━━━━━ SELECTED EXCERPT

Egyptian assault rifle

The Misr (مصر) is an Egyptian copy of the AKM, manufactured by Factory 54 of the Maadi Company for Engineering Industries in Cairo for the Egyptian Army and for export sales. They have been exported overseas.

== History ==
AK variants have been manufactured in Egypt shortly after the country aligned itself with the Soviet Union from 1959. The Soviets worked closely with the Egyptians with their technical staff trained in Russia, but ended in 1972 after Soviet representatives were kicked out.

A large number of MISR assault rifles were imported to the US during the 1980s and became the most common AKM seen in Hollywood films.

== Design ==

The standard Misr rifle has a wooden forward handguard and buttstock while the pistol grip and upper handguard are plastic.

The differences between the AKMS and the Misr are the use a different folding stock, the use of plastic for the handguard and pistol grip rather than wood and a modified upper receiver that accepts most US and NATO optics. It can also use the Maadi UBGL.

━━━━━━━━━━

**EXPLORE THE MATERIAL:**
**a.** Answer these questions using the Misr rifle text, writing each answer on its own line marked like its question:
(i) Which factory manufactures the Misr?
(ii) In what year did the Soviet cooperation with Egypt end?
(iii) Which parts of the standard Misr rifle are made of plastic?
**b.** In one to three sentences, explain why the Misr can accept most US and NATO optics, using the Misr rifle text.
Answer from the Misr rifle text alone, without outside knowledge.

━━━━━ DATASET EXCERPTS

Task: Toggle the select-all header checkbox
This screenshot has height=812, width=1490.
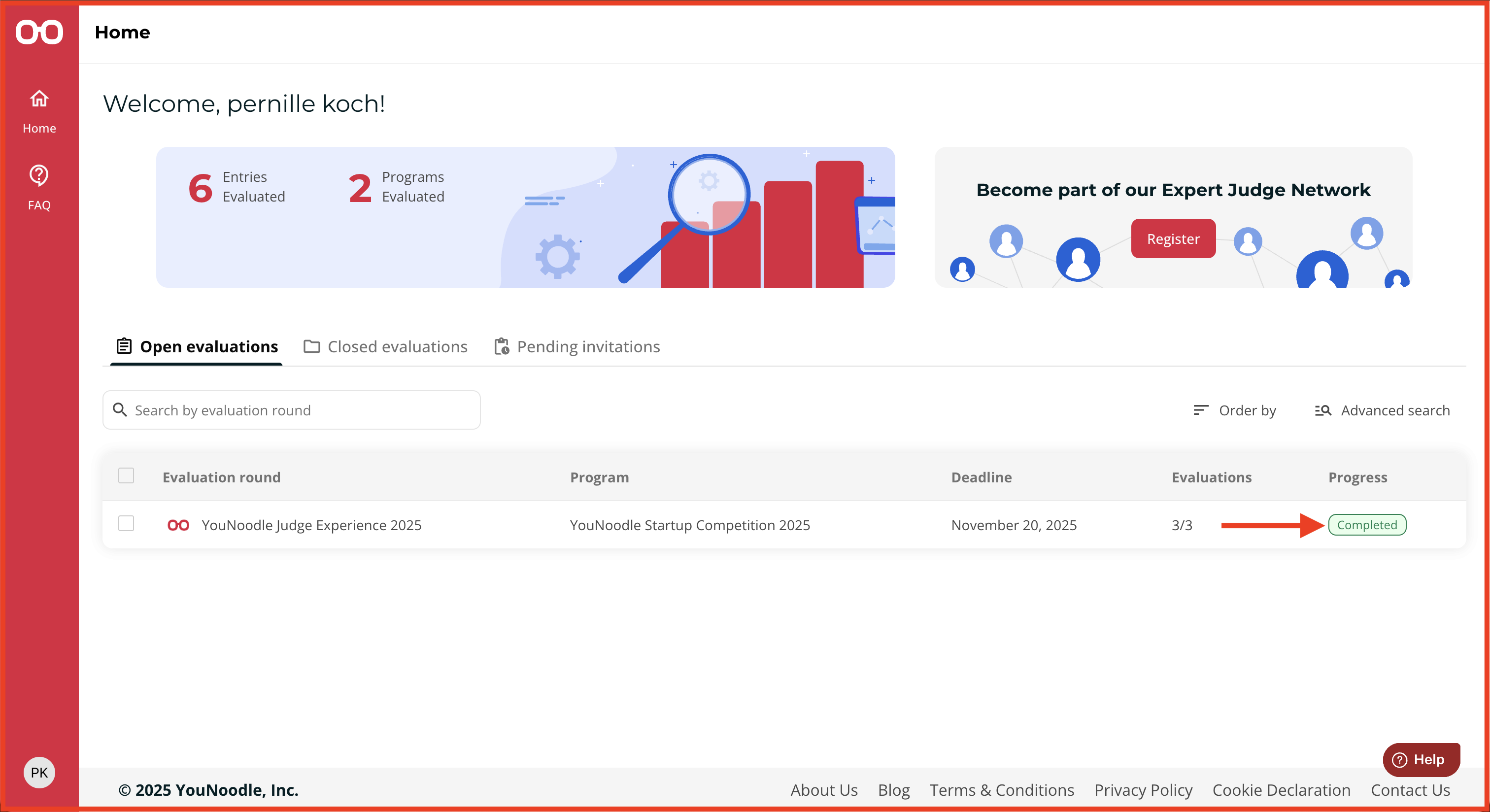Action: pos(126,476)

━━━━━━━━━━
━━━━━ DATASET EXCERPTS

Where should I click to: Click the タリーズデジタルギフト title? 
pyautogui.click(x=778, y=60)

━━━━━━━━━━

**REPLIES:**
**a.**
(i) Factory 54 of the Maadi Company for Engineering Industries in Cairo.
(ii) 1972.
(iii) The pistol grip and the upper handguard.

**b.** The Misr can accept most US and NATO optics because it has a modified upper receiver. This receiver is one of the differences between the Misr and the AKMS.